The valves on the 10A are top spring with sophisticated guides (quite modern for the day). Back in the 1920's instruments were still made in both "low pitch" (A=440 hz) and "high pitch" (A=452.5 hz). The 10A was the low pitch version, the 11A was high pitch. Apparently the 11A high pitch version was half an inch shorter than the 10A. The 10A Wonder Vocal Cornet was produced between at least 1917 and 1927, and possibly longer. Indications are production started sometime during the 1910's.
I have learned that the third slide without the finger ring to adjust the pitch of a low D and C# is slightly longer than it is on modern instruments. On modern instruments the low Eb is in tune, but the low D and C# are quite sharp. On these older cornets with the longer third slide and no finger ring the Eb is a bit flat and the D and C# are slightly sharp, but not as sharp as they are on later instruments. It was thought that the flat Eb and slightly sharp D and C# were within the abilities of the player to lip into tune.
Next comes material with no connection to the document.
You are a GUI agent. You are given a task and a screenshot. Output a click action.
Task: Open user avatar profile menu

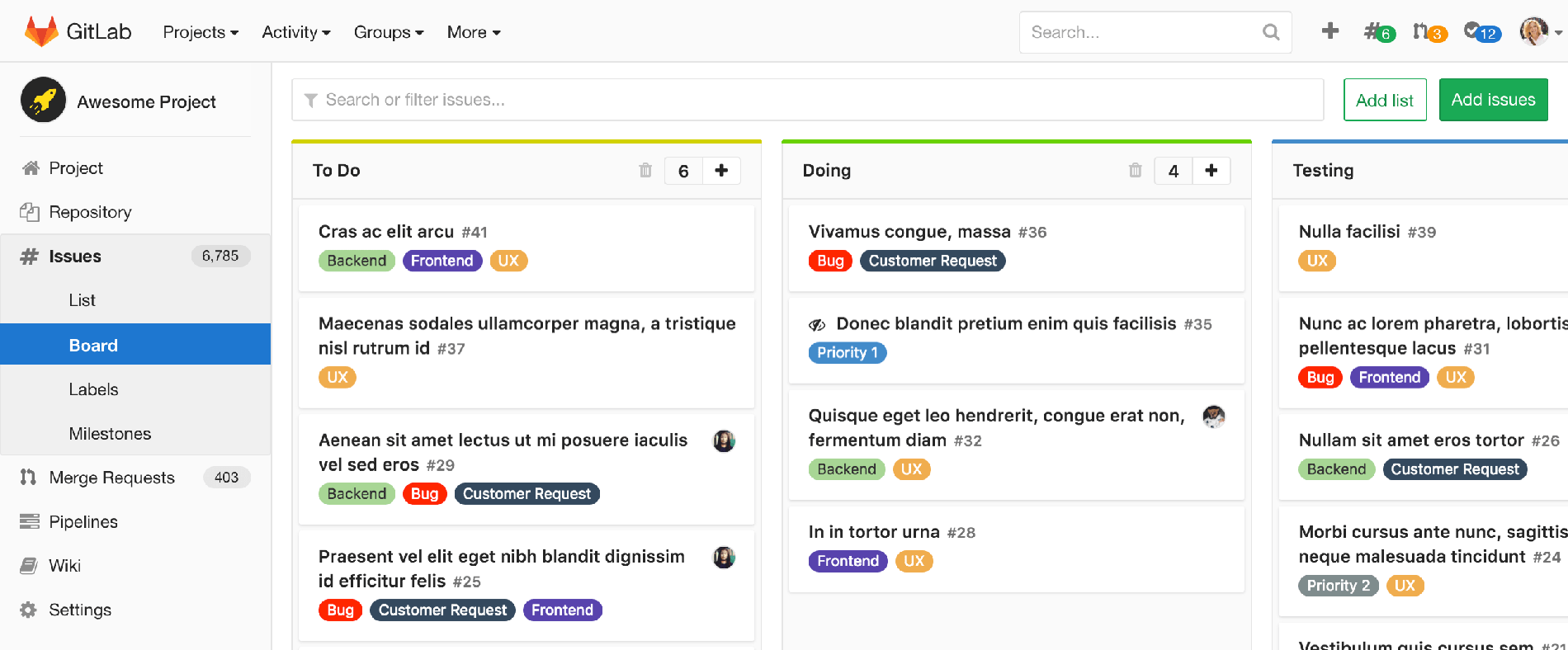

As far as I can tell at this point, all Conn cornets built before 1958 take a short shank cornet mouthpiece as opposed to the 2¾" "Bach-style" long shank cornet mouthpiece. The long shank cornet mouthpieces won't properly fit a pre-1958 Conn cornet and won't give the proper intonation or playing characteristics of a short shank cornet mouthpiece. All of Conn's "Connstellation" cornet mouthpieces are long shank mouthpieces. The "Improved Precision" Conn mouthpieces such as the Conn 4 are long shank if there is a "ridge" halfway down the shank, and short shank if there is no ridge (in which case it is a "Precision" mouthpiece). All Conn cornet mouthpieces built before the "Improved Precision" series (ridge), such as the "Precision" series (no ridge) are short shank mouthpieces.
What Conn said in 1927:
The Wonder Vocal cornet is the most practical C, Bb and A cornet ever built, not alone because of its ease of adjustment from C to Bb and A but also for its easy blowing qualities and rich vocal tone when played in C. It is especially suited for choral and home use, as it plays from piano and song scores without transposition. When in Bb or A the Wonder Vocal cornet is a fine cornet for work in bands and orchestras.
According to Conn, the Wonder Vocal Cornet has a bell diameter of 4½", is 16½" long, the valve casing is 5½" long and it weighs 2 lbs. 8 oz.